*What is required*: Reproduce each record below exactly as written.

*Extracted entries*:
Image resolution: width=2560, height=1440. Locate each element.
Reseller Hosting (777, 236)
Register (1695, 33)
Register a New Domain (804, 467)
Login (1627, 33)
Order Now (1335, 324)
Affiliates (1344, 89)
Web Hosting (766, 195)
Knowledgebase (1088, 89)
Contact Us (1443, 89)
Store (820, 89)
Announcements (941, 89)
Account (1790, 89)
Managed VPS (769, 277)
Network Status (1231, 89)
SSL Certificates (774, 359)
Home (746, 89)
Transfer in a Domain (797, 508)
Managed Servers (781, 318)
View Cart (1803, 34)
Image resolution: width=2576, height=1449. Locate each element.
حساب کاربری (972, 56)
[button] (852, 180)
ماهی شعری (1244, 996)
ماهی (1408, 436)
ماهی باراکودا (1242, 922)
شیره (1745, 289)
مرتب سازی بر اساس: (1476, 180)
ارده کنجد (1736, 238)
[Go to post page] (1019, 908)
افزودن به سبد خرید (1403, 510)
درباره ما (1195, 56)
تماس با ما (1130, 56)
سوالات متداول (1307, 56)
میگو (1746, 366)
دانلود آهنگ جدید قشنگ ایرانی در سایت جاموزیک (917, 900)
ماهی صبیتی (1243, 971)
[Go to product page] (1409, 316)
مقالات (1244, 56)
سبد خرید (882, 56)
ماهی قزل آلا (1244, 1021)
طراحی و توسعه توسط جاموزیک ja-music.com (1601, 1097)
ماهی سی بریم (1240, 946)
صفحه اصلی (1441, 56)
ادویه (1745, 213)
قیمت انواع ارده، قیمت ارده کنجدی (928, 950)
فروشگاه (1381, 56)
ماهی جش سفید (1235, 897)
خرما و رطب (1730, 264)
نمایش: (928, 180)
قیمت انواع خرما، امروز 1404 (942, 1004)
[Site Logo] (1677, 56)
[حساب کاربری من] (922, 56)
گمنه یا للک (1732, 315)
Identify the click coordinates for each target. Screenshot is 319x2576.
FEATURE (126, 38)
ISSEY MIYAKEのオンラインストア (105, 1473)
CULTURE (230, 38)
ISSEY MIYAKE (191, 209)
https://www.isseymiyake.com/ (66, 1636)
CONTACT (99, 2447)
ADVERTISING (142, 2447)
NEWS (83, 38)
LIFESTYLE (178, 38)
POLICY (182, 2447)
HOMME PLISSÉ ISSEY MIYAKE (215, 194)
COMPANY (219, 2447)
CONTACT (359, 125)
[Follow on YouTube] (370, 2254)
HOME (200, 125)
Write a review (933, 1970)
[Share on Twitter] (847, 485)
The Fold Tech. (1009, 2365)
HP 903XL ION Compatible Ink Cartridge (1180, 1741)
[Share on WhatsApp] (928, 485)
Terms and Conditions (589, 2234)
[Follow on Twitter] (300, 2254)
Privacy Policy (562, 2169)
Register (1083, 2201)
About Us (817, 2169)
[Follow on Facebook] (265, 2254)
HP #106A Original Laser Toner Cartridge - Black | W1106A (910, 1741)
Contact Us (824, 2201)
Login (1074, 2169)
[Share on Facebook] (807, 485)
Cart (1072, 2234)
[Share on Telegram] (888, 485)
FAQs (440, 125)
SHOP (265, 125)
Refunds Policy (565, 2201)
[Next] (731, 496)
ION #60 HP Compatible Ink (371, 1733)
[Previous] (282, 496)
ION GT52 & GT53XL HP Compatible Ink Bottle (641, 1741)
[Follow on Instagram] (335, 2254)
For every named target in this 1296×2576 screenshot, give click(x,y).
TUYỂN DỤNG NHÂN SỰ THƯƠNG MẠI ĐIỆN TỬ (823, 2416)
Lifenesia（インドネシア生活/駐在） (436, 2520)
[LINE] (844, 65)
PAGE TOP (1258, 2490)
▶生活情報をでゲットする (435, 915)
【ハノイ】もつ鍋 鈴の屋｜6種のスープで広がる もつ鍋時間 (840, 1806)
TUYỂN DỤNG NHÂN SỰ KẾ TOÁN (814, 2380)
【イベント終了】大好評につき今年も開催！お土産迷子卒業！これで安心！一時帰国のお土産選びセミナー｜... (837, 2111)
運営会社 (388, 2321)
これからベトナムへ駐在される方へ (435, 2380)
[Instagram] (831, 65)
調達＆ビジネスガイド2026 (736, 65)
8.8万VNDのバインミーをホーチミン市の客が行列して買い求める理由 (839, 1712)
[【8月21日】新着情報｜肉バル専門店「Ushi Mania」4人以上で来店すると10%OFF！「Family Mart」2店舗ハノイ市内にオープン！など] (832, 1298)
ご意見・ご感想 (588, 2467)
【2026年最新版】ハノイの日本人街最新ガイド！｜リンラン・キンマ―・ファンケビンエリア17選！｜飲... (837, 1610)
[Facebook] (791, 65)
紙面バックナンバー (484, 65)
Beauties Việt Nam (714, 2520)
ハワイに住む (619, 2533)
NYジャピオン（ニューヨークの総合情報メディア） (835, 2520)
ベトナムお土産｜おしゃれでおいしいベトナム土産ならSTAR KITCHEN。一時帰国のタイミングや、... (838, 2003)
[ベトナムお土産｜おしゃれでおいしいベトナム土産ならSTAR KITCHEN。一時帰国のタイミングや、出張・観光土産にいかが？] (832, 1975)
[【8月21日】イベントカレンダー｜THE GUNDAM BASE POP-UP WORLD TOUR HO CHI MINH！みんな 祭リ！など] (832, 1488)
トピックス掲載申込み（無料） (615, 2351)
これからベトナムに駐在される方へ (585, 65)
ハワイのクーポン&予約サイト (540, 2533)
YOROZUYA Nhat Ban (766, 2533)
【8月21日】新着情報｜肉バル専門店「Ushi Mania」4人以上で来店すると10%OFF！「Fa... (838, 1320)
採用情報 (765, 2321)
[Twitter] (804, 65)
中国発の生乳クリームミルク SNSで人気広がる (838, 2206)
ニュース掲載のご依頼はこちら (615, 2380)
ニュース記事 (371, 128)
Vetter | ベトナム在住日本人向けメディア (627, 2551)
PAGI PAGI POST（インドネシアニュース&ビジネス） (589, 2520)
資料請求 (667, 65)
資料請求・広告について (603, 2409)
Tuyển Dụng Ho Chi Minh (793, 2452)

*Output of the exercise*:
Image resolution: width=2560, height=1440. Locate each element.
Reseller Hosting (777, 236)
Register (1695, 33)
Register a New Domain (804, 467)
Login (1627, 33)
Order Now (1335, 324)
Affiliates (1344, 89)
Web Hosting (766, 195)
Knowledgebase (1088, 89)
Contact Us (1443, 89)
Store (820, 89)
Announcements (941, 89)
Account (1790, 89)
Managed VPS (769, 277)
Network Status (1231, 89)
SSL Certificates (774, 359)
Home (746, 89)
Transfer in a Domain (797, 508)
Managed Servers (781, 318)
View Cart (1803, 34)
Image resolution: width=2576, height=1449. Locate each element.
حساب کاربری (972, 56)
[button] (852, 180)
ماهی شعری (1244, 996)
ماهی (1408, 436)
ماهی باراکودا (1242, 922)
شیره (1745, 289)
مرتب سازی بر اساس: (1476, 180)
ارده کنجد (1736, 238)
[Go to post page] (1019, 908)
افزودن به سبد خرید (1403, 510)
درباره ما (1195, 56)
تماس با ما (1130, 56)
سوالات متداول (1307, 56)
میگو (1746, 366)
دانلود آهنگ جدید قشنگ ایرانی در سایت جاموزیک (917, 900)
ماهی صبیتی (1243, 971)
[Go to product page] (1409, 316)
مقالات (1244, 56)
سبد خرید (882, 56)
ماهی قزل آلا (1244, 1021)
طراحی و توسعه توسط جاموزیک ja-music.com (1601, 1097)
ماهی سی بریم (1240, 946)
صفحه اصلی (1441, 56)
ادویه (1745, 213)
قیمت انواع ارده، قیمت ارده کنجدی (928, 950)
فروشگاه (1381, 56)
ماهی جش سفید (1235, 897)
خرما و رطب (1730, 264)
نمایش: (928, 180)
قیمت انواع خرما، امروز 1404 (942, 1004)
[Site Logo] (1677, 56)
[حساب کاربری من] (922, 56)
گمنه یا للک (1732, 315)
Identify the click coordinates for each target. Screenshot is 319x2576.
FEATURE (126, 38)
ISSEY MIYAKEのオンラインストア (105, 1473)
CULTURE (230, 38)
ISSEY MIYAKE (191, 209)
https://www.isseymiyake.com/ (66, 1636)
CONTACT (99, 2447)
ADVERTISING (142, 2447)
NEWS (83, 38)
LIFESTYLE (178, 38)
POLICY (182, 2447)
HOMME PLISSÉ ISSEY MIYAKE (215, 194)
COMPANY (219, 2447)
CONTACT (359, 125)
[Follow on YouTube] (370, 2254)
HOME (200, 125)
Write a review (933, 1970)
[Share on Twitter] (847, 485)
The Fold Tech. (1009, 2365)
HP 903XL ION Compatible Ink Cartridge (1180, 1741)
[Share on WhatsApp] (928, 485)
Terms and Conditions (589, 2234)
[Follow on Twitter] (300, 2254)
Privacy Policy (562, 2169)
Register (1083, 2201)
About Us (817, 2169)
[Follow on Facebook] (265, 2254)
HP #106A Original Laser Toner Cartridge - Black | W1106A (910, 1741)
Contact Us (824, 2201)
Login (1074, 2169)
[Share on Facebook] (807, 485)
Cart (1072, 2234)
[Share on Telegram] (888, 485)
FAQs (440, 125)
SHOP (265, 125)
Refunds Policy (565, 2201)
[Next] (731, 496)
ION #60 HP Compatible Ink (371, 1733)
[Previous] (282, 496)
ION GT52 & GT53XL HP Compatible Ink Bottle (641, 1741)
[Follow on Instagram] (335, 2254)
For every named target in this 1296×2576 screenshot, give click(x,y).
TUYỂN DỤNG NHÂN SỰ THƯƠNG MẠI ĐIỆN TỬ (823, 2416)
Lifenesia（インドネシア生活/駐在） (436, 2520)
[LINE] (844, 65)
PAGE TOP (1258, 2490)
▶生活情報をでゲットする (435, 915)
【ハノイ】もつ鍋 鈴の屋｜6種のスープで広がる もつ鍋時間 (840, 1806)
TUYỂN DỤNG NHÂN SỰ KẾ TOÁN (814, 2380)
【イベント終了】大好評につき今年も開催！お土産迷子卒業！これで安心！一時帰国のお土産選びセミナー｜... (837, 2111)
運営会社 (388, 2321)
これからベトナムへ駐在される方へ (435, 2380)
[Instagram] (831, 65)
調達＆ビジネスガイド2026 (736, 65)
8.8万VNDのバインミーをホーチミン市の客が行列して買い求める理由 (839, 1712)
[【8月21日】新着情報｜肉バル専門店「Ushi Mania」4人以上で来店すると10%OFF！「Family Mart」2店舗ハノイ市内にオープン！など] (832, 1298)
ご意見・ご感想 (588, 2467)
【2026年最新版】ハノイの日本人街最新ガイド！｜リンラン・キンマ―・ファンケビンエリア17選！｜飲... (837, 1610)
[Facebook] (791, 65)
紙面バックナンバー (484, 65)
Beauties Việt Nam (714, 2520)
ハワイに住む (619, 2533)
NYジャピオン（ニューヨークの総合情報メディア） (835, 2520)
ベトナムお土産｜おしゃれでおいしいベトナム土産ならSTAR KITCHEN。一時帰国のタイミングや、... (838, 2003)
[ベトナムお土産｜おしゃれでおいしいベトナム土産ならSTAR KITCHEN。一時帰国のタイミングや、出張・観光土産にいかが？] (832, 1975)
[【8月21日】イベントカレンダー｜THE GUNDAM BASE POP-UP WORLD TOUR HO CHI MINH！みんな 祭リ！など] (832, 1488)
トピックス掲載申込み（無料） (615, 2351)
これからベトナムに駐在される方へ (585, 65)
ハワイのクーポン&予約サイト (540, 2533)
YOROZUYA Nhat Ban (766, 2533)
【8月21日】新着情報｜肉バル専門店「Ushi Mania」4人以上で来店すると10%OFF！「Fa... (838, 1320)
採用情報 (765, 2321)
[Twitter] (804, 65)
中国発の生乳クリームミルク SNSで人気広がる (838, 2206)
ニュース掲載のご依頼はこちら (615, 2380)
ニュース記事 (371, 128)
Vetter | ベトナム在住日本人向けメディア (627, 2551)
PAGI PAGI POST（インドネシアニュース&ビジネス） (589, 2520)
資料請求 (667, 65)
資料請求・広告について (603, 2409)
Tuyển Dụng Ho Chi Minh (793, 2452)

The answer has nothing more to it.